Part of our path, not oath. Please let me be born again with long slender fingers with normal joints who can type without 40 errors.
 
Hi Kaye,

I've read your posts and I really do respect you. So please don't be offended. I already mentioned that my own vision of spirituality is totally opposite to that of the Cathars, mainly because of their strong duality and some other reasons as well. Won't mention them now, because that would seem like a lot of criticism and that not my purpose.
I just wonder why you would consider being part of a revival of an old belief system? I know it is impressive to receive old teachings (I've also have had a similar opportunity, not is such detail as you, but still special) but they were from the past. In my opinion, it is important that every new generation and new era reinvents their own set of values. Of course, we always build on the foundational bricks from the past but why would we repeat the past?
How do you see this from your perspective?

About Time and the notion that Time doesn't exist. Think of it like looking through a magnifying glass. It's about where your attention goes to. When you focus, you are there, when you focus, you get all the information you want or need. If you don't focus, there is 'nothing'.
When we are here, living our Earthly lives, we do have time in a chronological order, that's the law of matter. Time is just action and reaction of the matter. The change of all the matter in motion we call Time. Matter is just dense energy. As soon as you've left the realms of matter, you step out of Time. There you can choose to perceive and receive whatever you want in whatever order. You can merge with concepts in order to 'understand' or you can 'enlighten' yourself within a nanosecond. Instantly.

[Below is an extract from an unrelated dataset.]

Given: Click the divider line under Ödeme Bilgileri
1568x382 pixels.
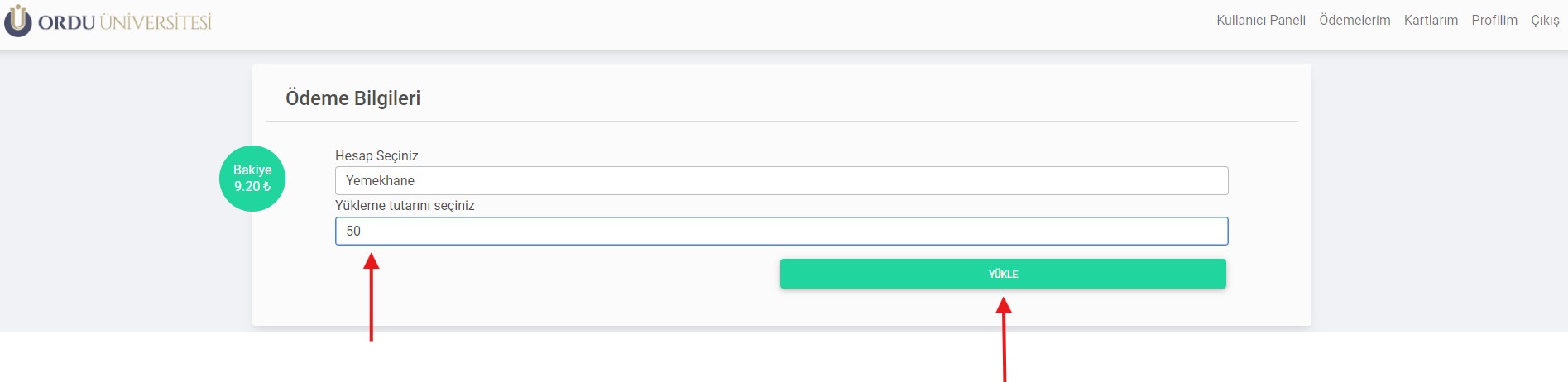Looking at the screenshot, I should point(781,122).
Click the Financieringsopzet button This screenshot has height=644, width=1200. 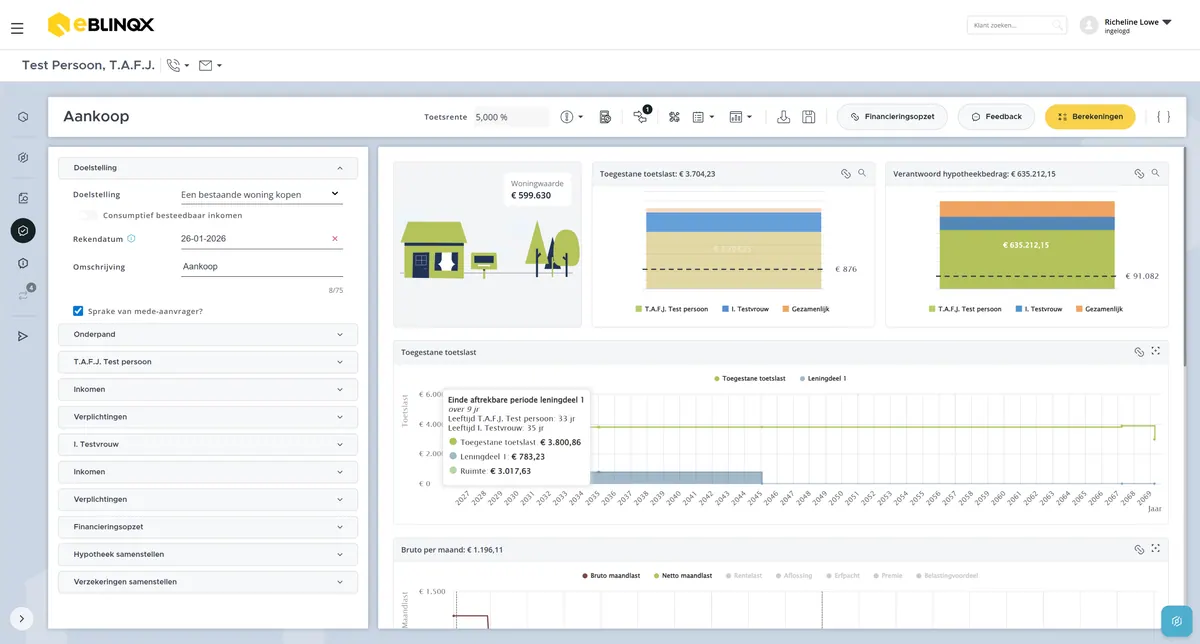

To me personally, it is fun to realize the concept of Time and no Time, but still willingly choose to experience the basic principles of being alive in a World that is not perfect, never will be perfect because it was not meant to be perfect. Just being human (with amnesia) has its charms :p
 
Kaye, I find your account somehow very moving. I think it relates to my own life, my own experience, for example when you mention simplicity and serenity. There are other parts too, I've occasionally had contact with deceased relatives and friends. But much much more commonly, I have dialogue with some unseen being or beings, often emphasising love, and giving reassurance. These things often in quiet moments, just for example when on a staircase or walking from one room to another, in these moments I'm not actively doing something else, my mind is empty and I find these contacts.

I don't want to paint myself as someone who hears voices, there are aspects of what I wrote which might sound like borderline mental illness. But it is the opposite, it is a state of well-being. The point is not that anything intrudes into my being, rather that I calm myself sufficiently that I may hear a silent voice in the stillness. Then there is the sense of caring, of being cared for.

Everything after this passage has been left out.